══ Text block
Italian-American neurologist

Giulio Maria Pasinetti is the Program Director of the Center on Molecular Integrative Neuroresilience and is the Saunders Family Chair in Neurology at the Icahn School of Medicine at Mount Sinai (ISMMS) in New York City. Pasinetti is a Professor of Neurology, Psychiatry, Neuroscience, and Geriatrics and Palliative Medicine at ISMMS.

As the Program Director of the NIH / NCCIH funded P50 Center on Molecular Integrative Neuroresilience, Pasinetti's focus is on understanding the molecular mechanisms and pathophysiology that may be at the basis of stress-induced mood disorders, including anxiety, depression, and other neuropsychiatric disorders, and their influence on cognitive dysfunction.

At the Veterans Health Administration, Pasinetti is the Director of the Basic and Biomedical Research and Training Program, Geriatric Research, Education, and Clinical Center (GRECC), as well as the Director of the Translational Neuroscience Laboratories at the James J. Peters Veterans Affairs Medical Center (JJPVAMC).

Pasinetti has an h-index of 81, with over 20,000 citations. He has published over 250 papers indexed in PubMed, as well as 6 book chapters.

== Biography ==

===Education===

Pasinetti received an M.D. from the Milan University School of Medicine (1982) and a Ph.D. in Pharmacology from the University of Milan (1988). He was a Research Fellow (Neuropharmacology, 1983-1984) at the University of Milan. Upon moving to the United States, he worked as a Research Associate (Neurogerontology, 1984-1988) and, eventually, as a Senior Research Associate (Neurogerontology, 1989-1990) at the University of Southern California in Los Angeles.
════
| Activity list |
1: According to the profile of Giulio Maria Pasinetti, which school granted him his M.D., and in what year?
2: Please explain, using the profile of Giulio Maria Pasinetti, in what capacity he focuses on stress-induced mood disorders and what that focus aims to understand.
Nothing in the records is needed for this work.
══ Dataset entries
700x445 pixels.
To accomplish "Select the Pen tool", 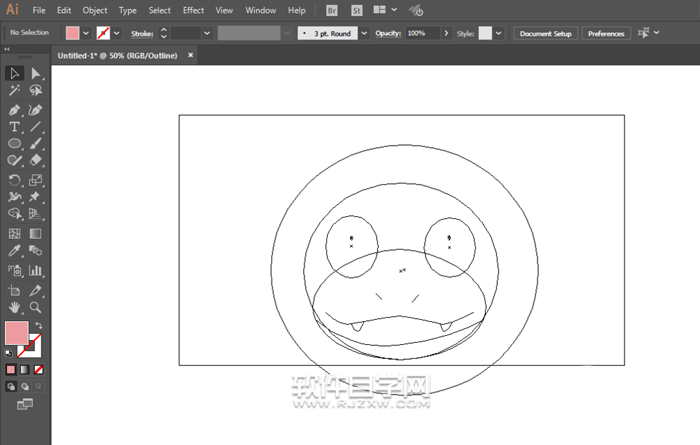I will tap(15, 109).
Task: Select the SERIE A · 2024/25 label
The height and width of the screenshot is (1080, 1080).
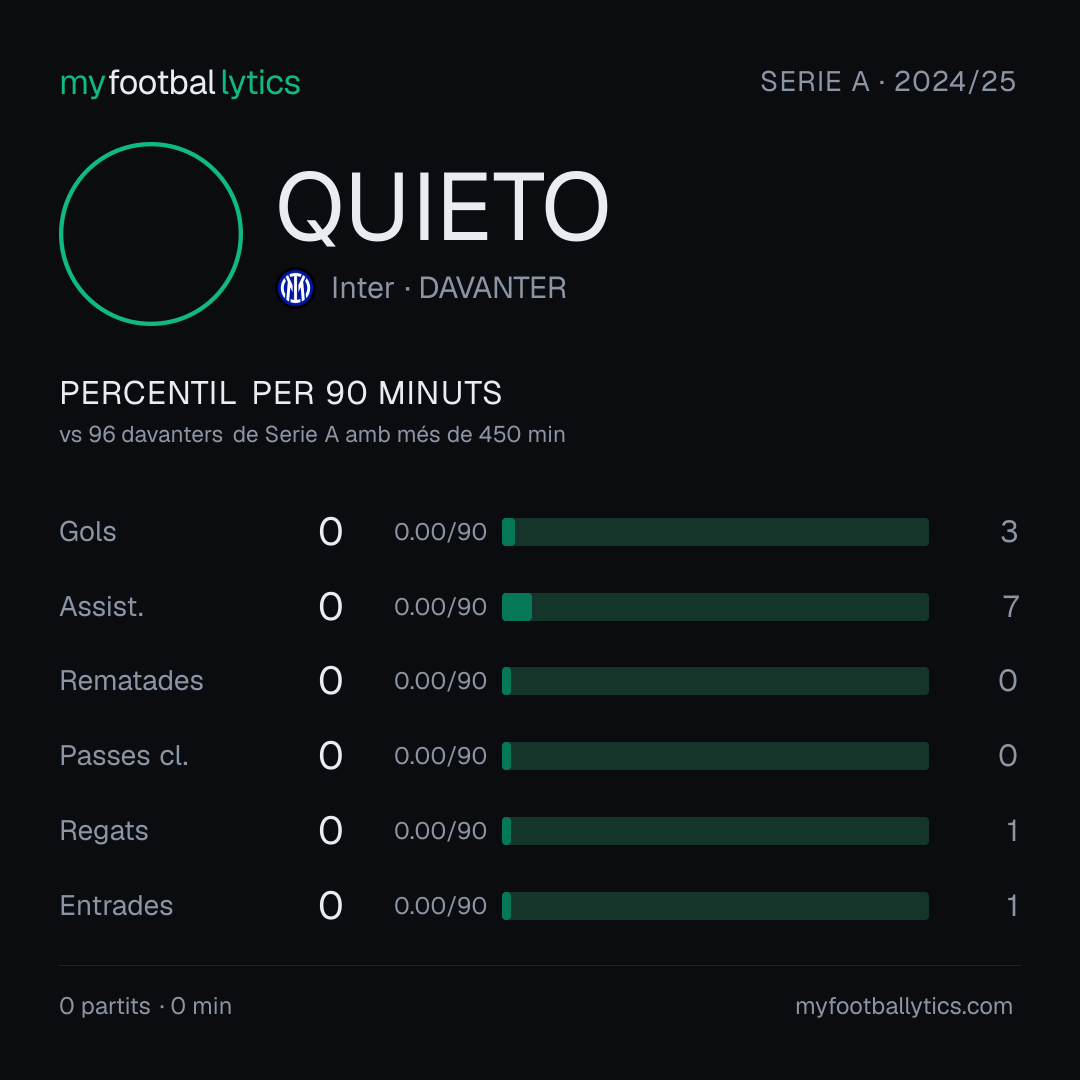Action: point(888,81)
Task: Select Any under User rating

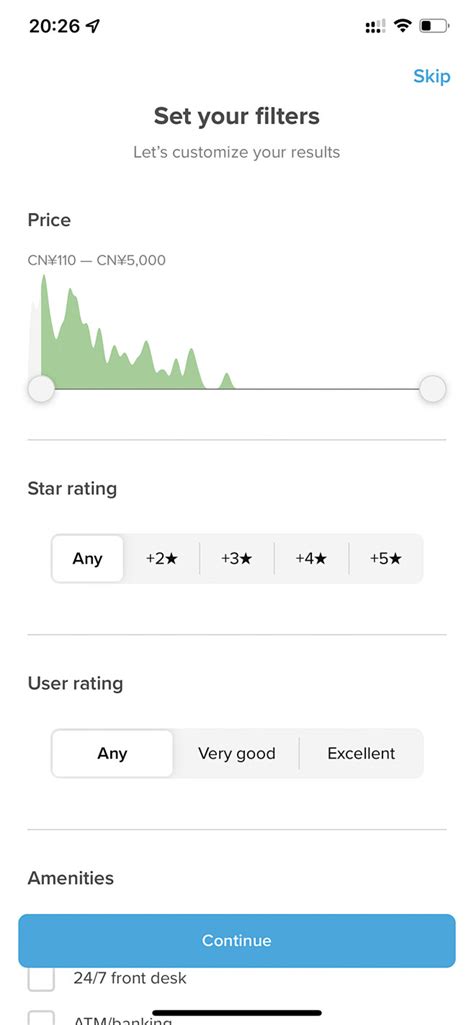Action: [112, 753]
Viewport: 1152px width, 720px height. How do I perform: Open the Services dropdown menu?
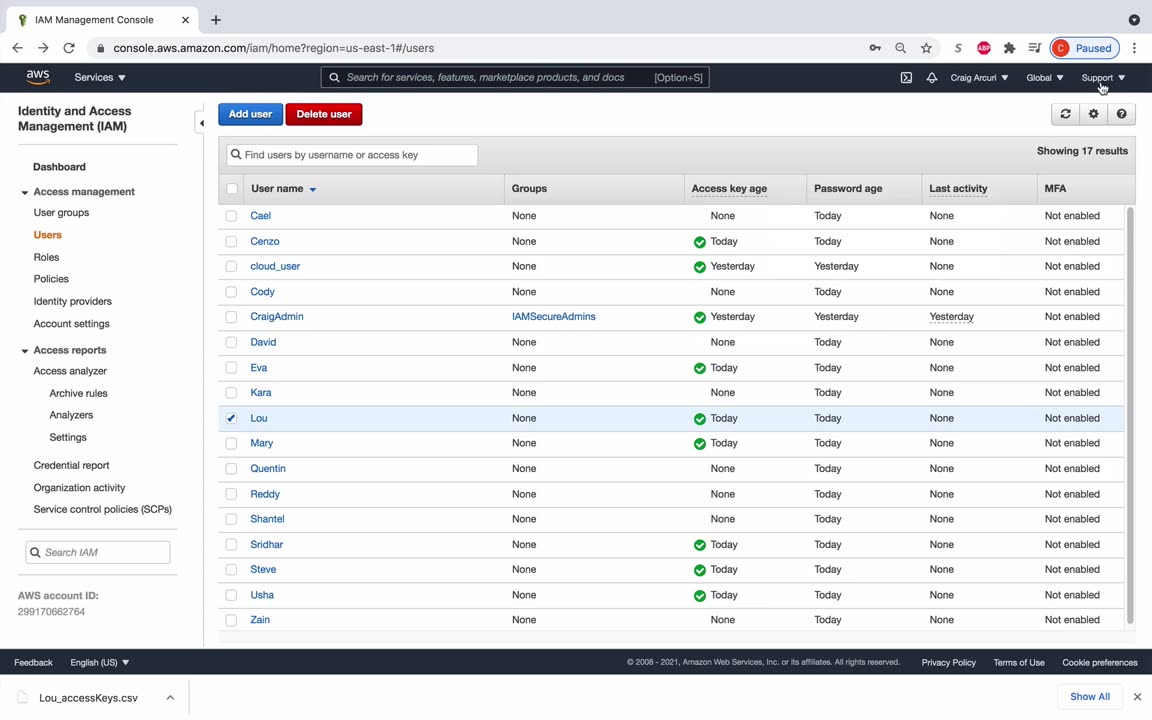point(99,77)
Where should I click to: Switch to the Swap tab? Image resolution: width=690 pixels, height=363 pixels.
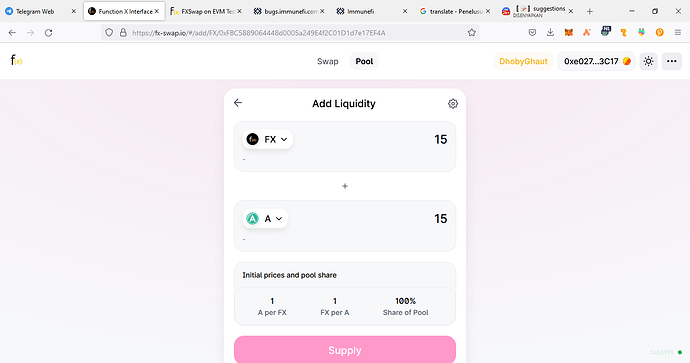[x=328, y=61]
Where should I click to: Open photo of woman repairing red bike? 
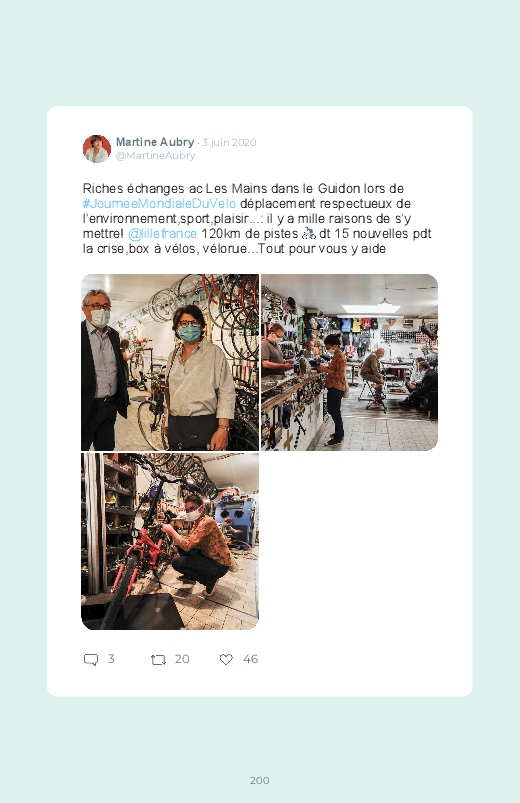pos(170,541)
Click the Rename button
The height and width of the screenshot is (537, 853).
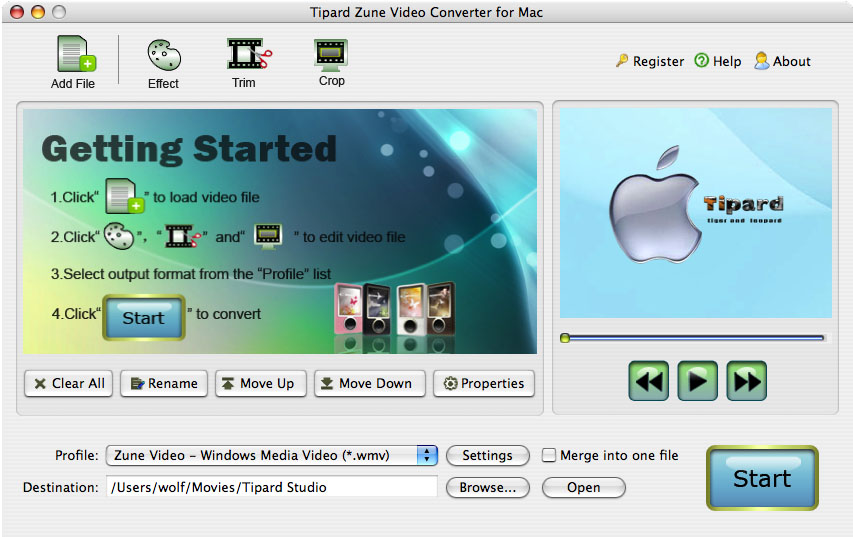pyautogui.click(x=164, y=383)
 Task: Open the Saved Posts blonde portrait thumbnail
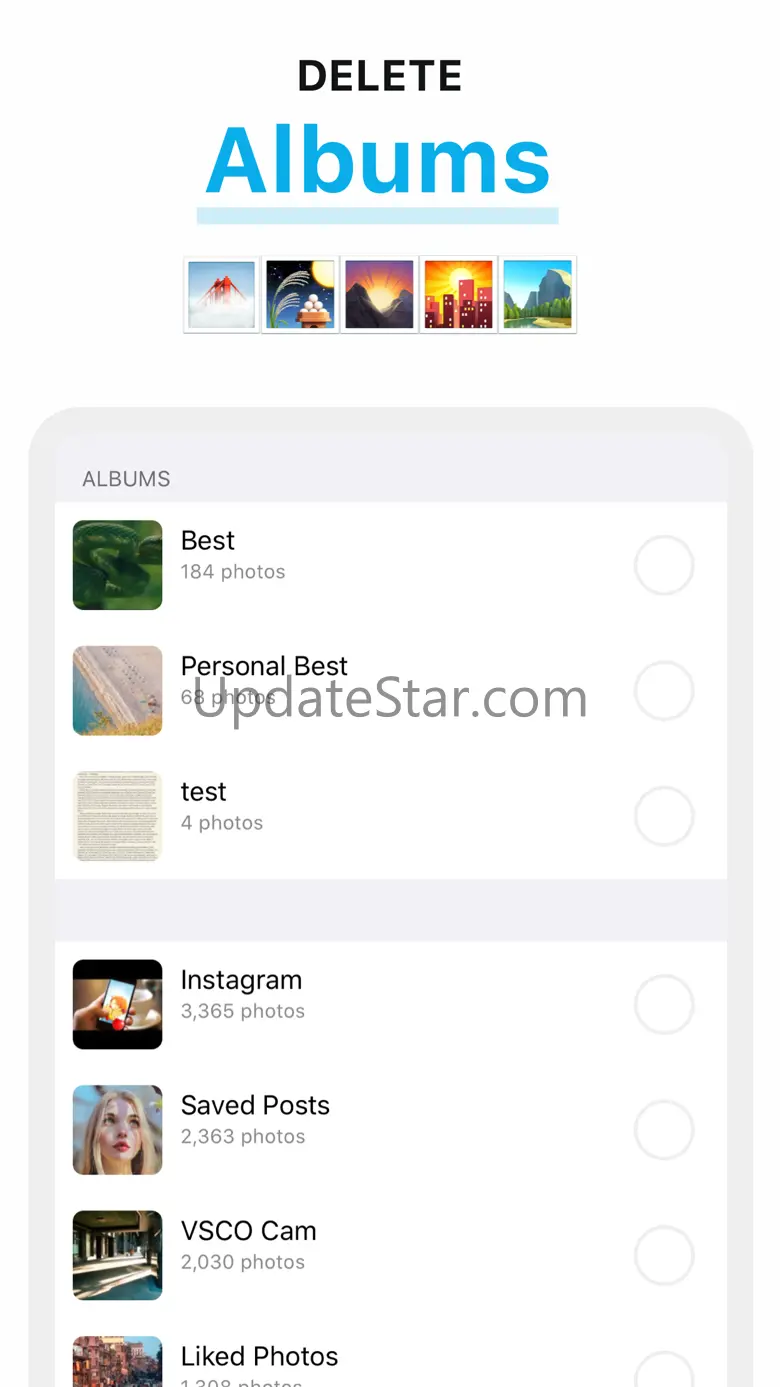click(x=118, y=1130)
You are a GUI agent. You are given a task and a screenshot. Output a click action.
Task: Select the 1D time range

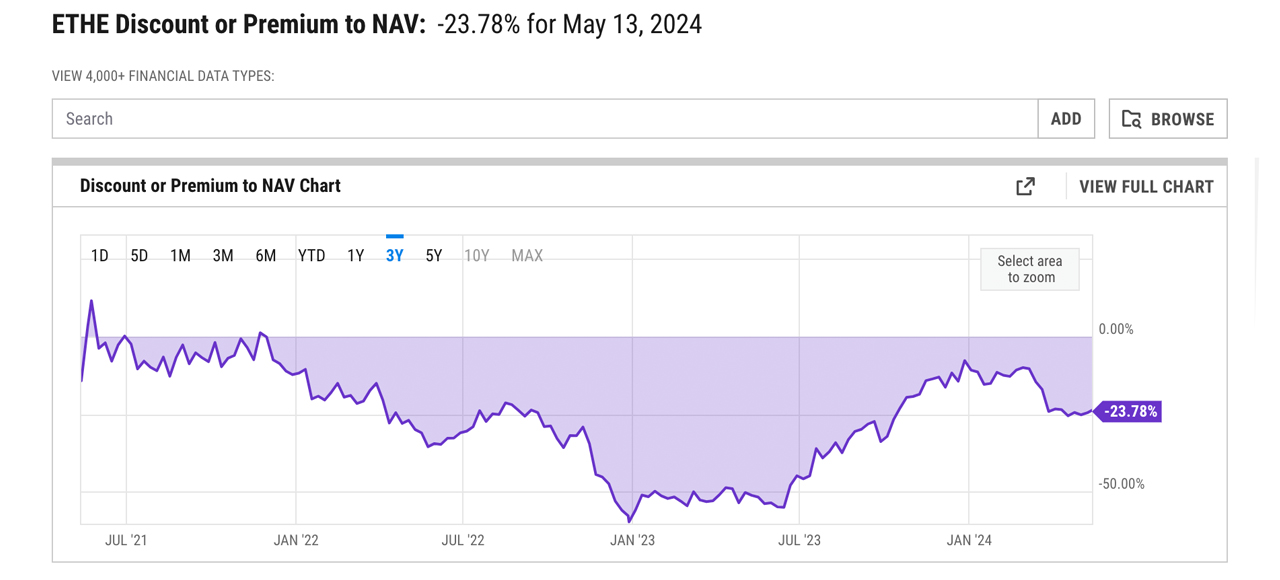100,256
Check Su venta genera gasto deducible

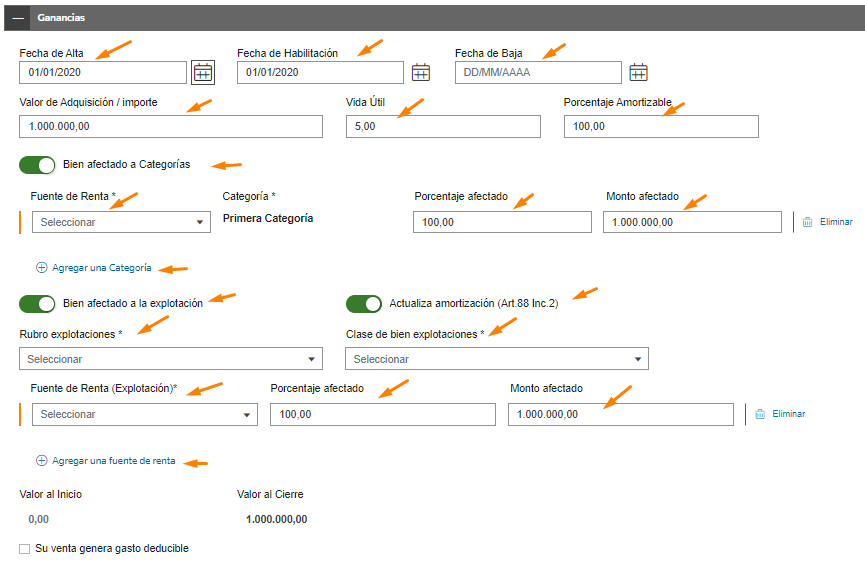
════
| Answers to the tasks |
1: The Milan University School of Medicine, in 1982.

2: His focus comes from his role as Program Director of the NIH/NCCIH-funded P50 Center on Molecular Integrative Neuroresilience. In that role, he works to understand the molecular mechanisms and pathophysiology that may underlie stress-induced mood disorders, including anxiety, depression and other neuropsychiatric disorders. The work also covers how these disorders influence cognitive dysfunction.